T. R.: «Il y a une volonté de créer, dès le premier contact, une expérience ‘people’ qui motive à travailler pour nous. Il faut montrer combien on arrive à allier l’aspect professionnel, le digital et l’humain. Car même si ce candidat n’est pas pour nous – j’aime à penser que c’est parce qu’il est plus attiré par un autre secteur –, le fait qu’il ait cette image positive de KPMG est très important. Plusieurs études ont démontré que la qualité de la relation humaine qui prime chez KPMG est souvent un différentiateur.

Avec un marché à ce point concurrentiel, votre turn-over doit être assez élevé…?

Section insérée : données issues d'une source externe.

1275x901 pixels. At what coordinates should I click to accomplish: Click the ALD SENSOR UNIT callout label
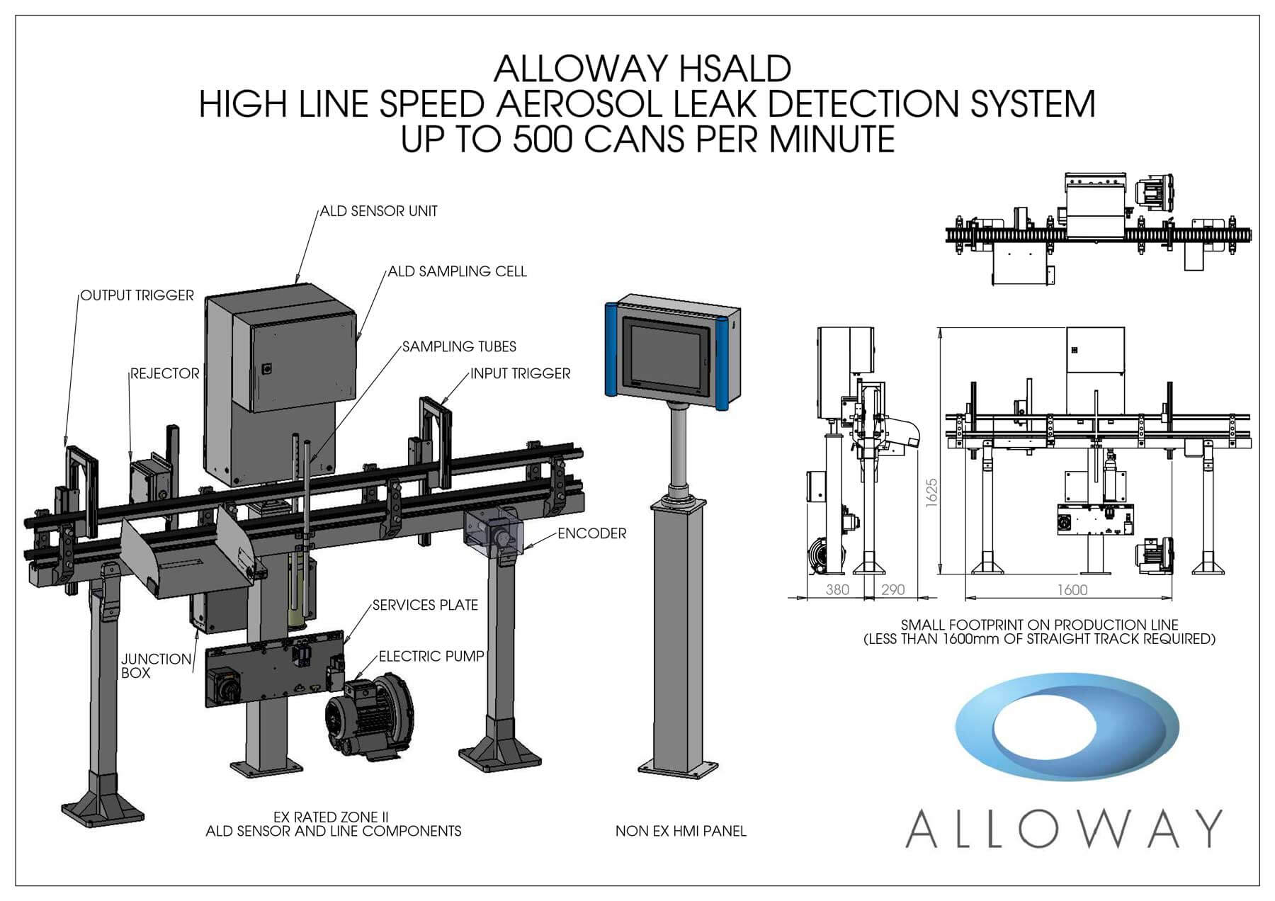378,211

G. H.: «On pourrait croire que lorsque les salariés décident de donner un autre élan professionnel à leur carrière, c’est pour aller dans d’autres Big Four. Mais ce n’est pas le cas. Cela arrive rarement. La plupart vont chez des clients. La relation va donc être conservée, mais de manière différente.

KPMG reste une bonne école et permet à nos collaborateurs d’acquérir une grande variété de compétences à travers une expérience professionnelle riche. Nos clients le savent très bien. C’est aussi le désir de travailler dans un seul environnement et de se professionnaliser dans un domaine qui peut pousser nos salariés au changement. Ce sont des gens qui sont souvent à un moment de leur carrière où ils se posent ces questions.

T. R.: «Il y a un certain nombre d’opportunités qui se développent au Luxembourg. C’est plus facile aujourd’hui d’être candidat chez nous, mais aussi ailleurs. Nous développons différentes initiatives en interne afin d’attirer mais aussi de retenir les meilleurs talents (KPMG Hackaton, Kosmo Challenge, KPMG Ideation Challenge, etc.). Cela passe par une offre compétitive et des opportunités de développements personnels et professionnels. C’est un marché compétitif auquel nous devons constamment nous adapter.»